Monday, November 11, 2002

Philosophy Professors Against the Invasion of Iraq?

Here is a statement on the prospect of an American invasion of Iraq, that the East Coast division of the American Philosophical Association is deciding whether to make their own (the membership will vote on the matter in December):

"Both just war theory and international law say that states may resort to war only in self-defense. Iraq has attacked neither the United States nor any other nation, and claims that it is about to do so are not credible. Even in the absence of imminent threat, the United States claims a preemptive justification for war in this case.
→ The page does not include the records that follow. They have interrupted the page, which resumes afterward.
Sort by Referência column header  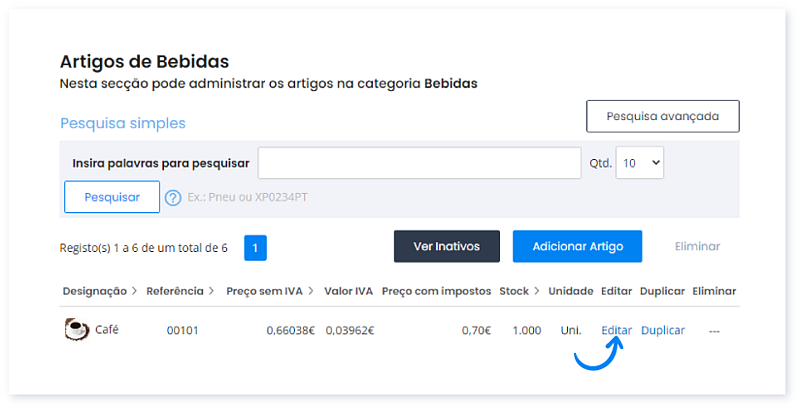pyautogui.click(x=180, y=291)
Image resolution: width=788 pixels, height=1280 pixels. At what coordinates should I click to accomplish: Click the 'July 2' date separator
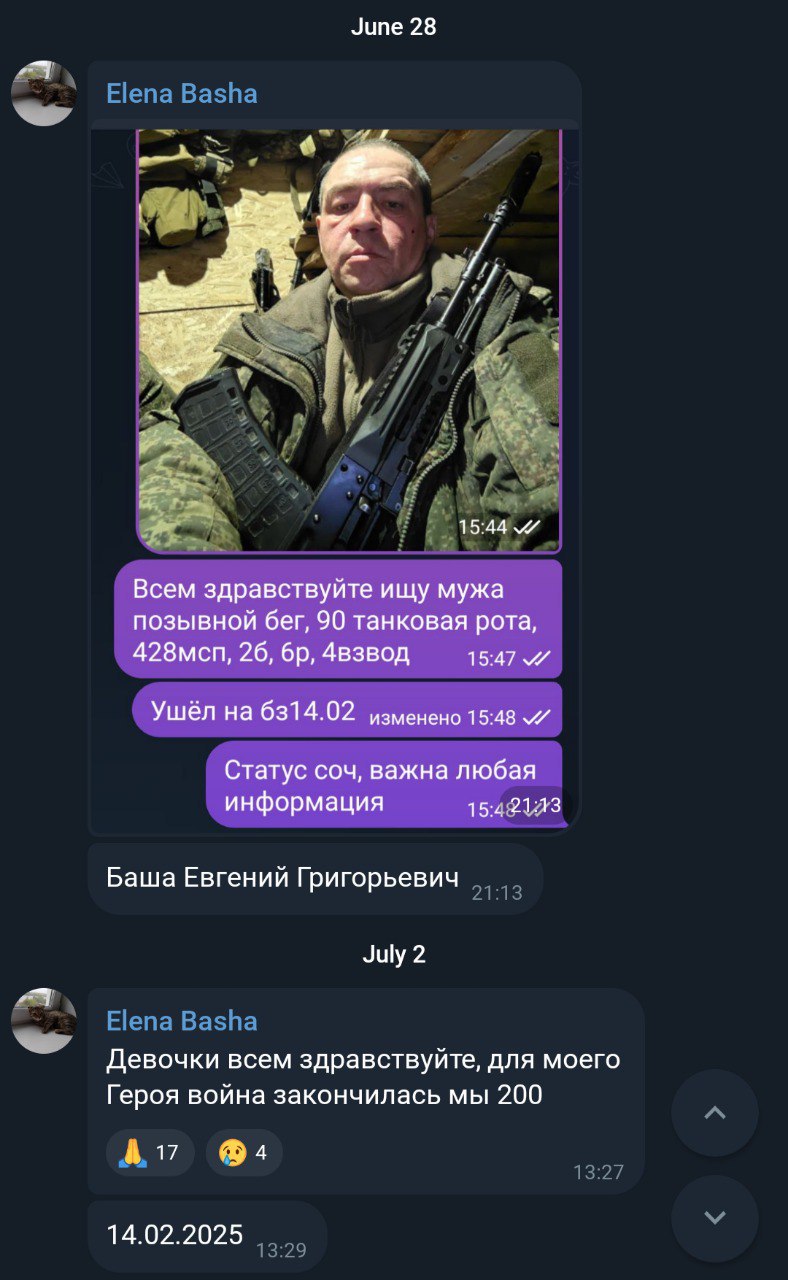[394, 954]
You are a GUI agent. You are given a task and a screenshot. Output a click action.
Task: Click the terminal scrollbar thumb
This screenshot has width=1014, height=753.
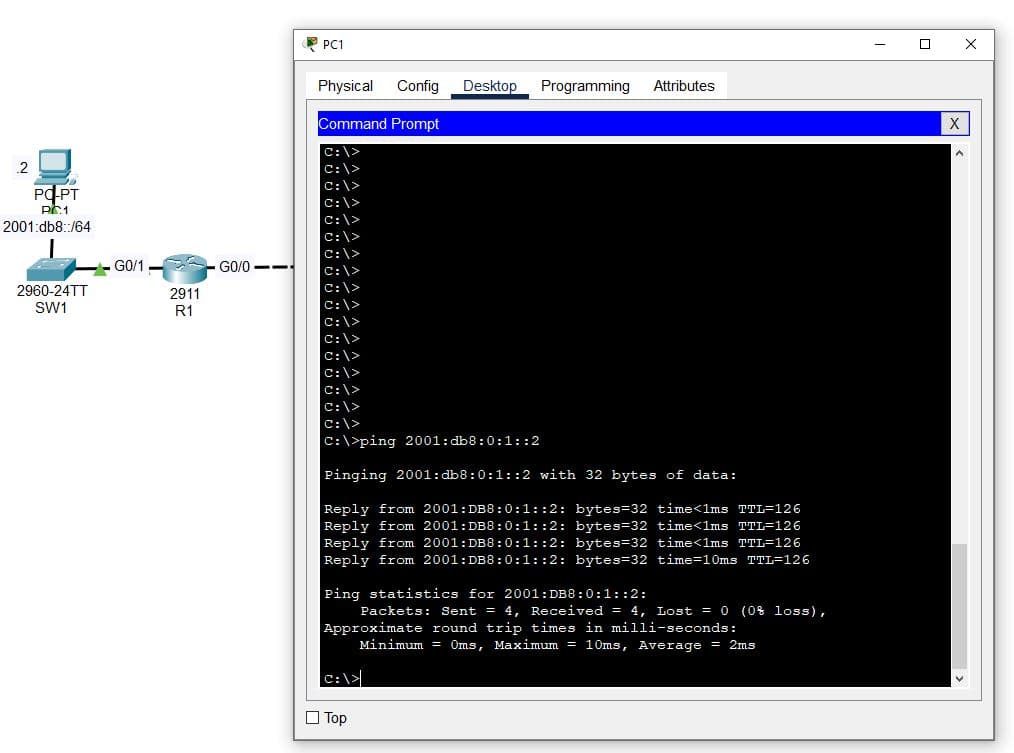(x=960, y=605)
This claim stretches the meaning of preemption beyond reasonable bounds and sets a dangerous precedent which other states may feel free to follow."

The problems with the argument:

1. We have a right to disarm by force a nutjob who has bazookas and bombs in his Manhattan apartment building. By analogy, we have a right to disarm Iraq. There is no significant disanalogy.
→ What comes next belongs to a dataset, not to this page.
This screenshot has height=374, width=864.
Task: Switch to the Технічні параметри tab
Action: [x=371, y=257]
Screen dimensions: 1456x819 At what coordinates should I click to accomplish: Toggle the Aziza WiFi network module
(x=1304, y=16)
2. It would be good, not bad, if other countries would follow our lead and disarm evil nutjobs. It would be bad if morons took it upon themselves to do this. But there is no evidence that morons will do so because we do. Do they invade innocent countries because they saw us invade Germany during WW II? Even if they did, to advise on those grounds inaction in the case of WW II would, well, make you a nutjob. Besides, if the morons ape us and go gun happy on innocent peoples, well just invade and disarm those morons. That's that.

3. Poor risk management. "Saddam might not suitcase-nuke us? What is the probability that he won't? 99.5%? Oh, good, only 0.5% chance that we will be nuked. That sets me at ease." The risks are such that invasion is prudent. There is a reasonable chance of millions of Americans being killed by suitcase nukes. Invasion will cost only a few lives. By the way, once the threat is "immanent," you're dead. How will you find the suitcase nuke?
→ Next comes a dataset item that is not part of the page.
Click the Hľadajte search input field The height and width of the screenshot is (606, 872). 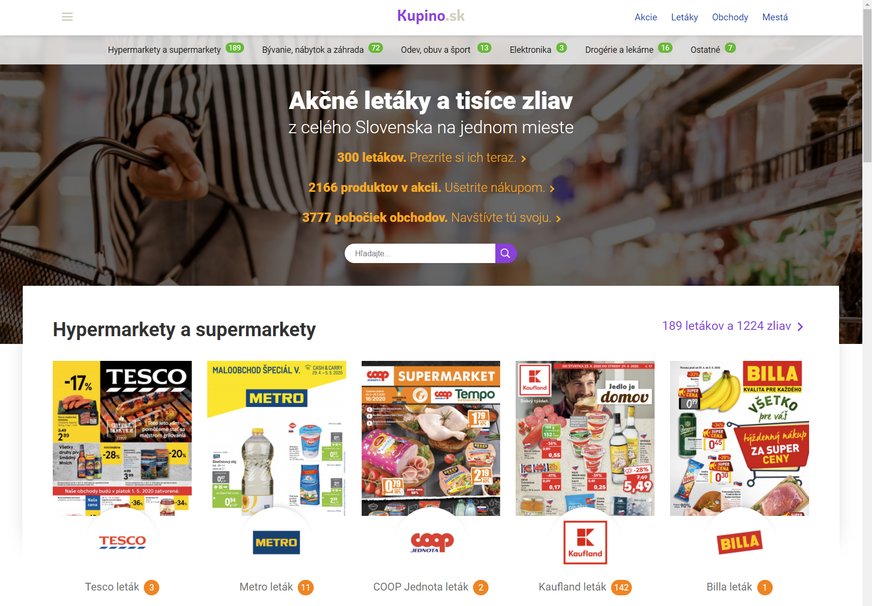pyautogui.click(x=420, y=254)
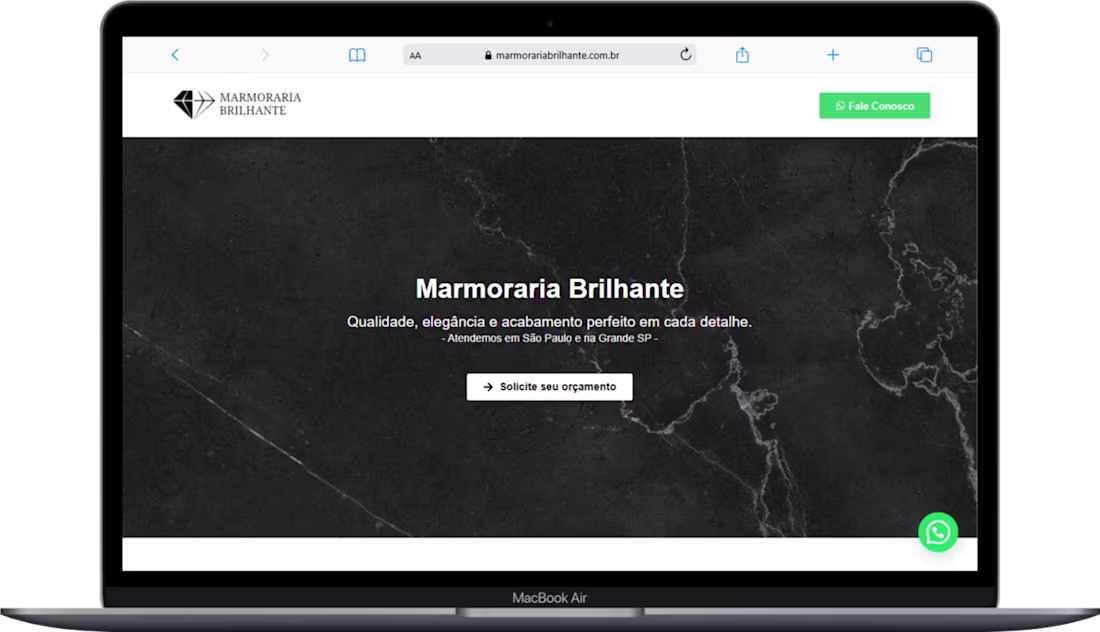The width and height of the screenshot is (1100, 632).
Task: Click the forward navigation arrow
Action: (x=265, y=55)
4. The statement gives no inkling of an alternative way to handle the threat of Iraq. This violates the rules of elementary critical thinking courses: provide an alternative to the policy you criticize, or accept that your refutation is unsound. Maybe the idea is that Iraq is simply not a threat. But that would make the statement stupid. So, the statement is either illogical or stupid.

This is one of the reasons I'm no longer a member of the APA. They are also against capital punishment. Could someone tell me why we shouldn't execute the D.C. snipers? Little known fact: 99.9% of research done in ethical theory in philosophy deparments the last 50 years is worthless. Besides a few exceptions, if the library of late 20th C. ethical theory burned, the human race would have lost nothing. They spin silly theories that no one needs or can use. (But at least they give us brilliant statements like the one above, right?) The world proceeds in its moral reasonings, in total ignorance of these theories. Thank goodness for common sense. I've given notice here at work. I can't wait to be an ex-professor. University is intellectually unstimulating. Students are 40% dead weight, placing no value on education. Enrolment ought to be slashed in half. But I digress.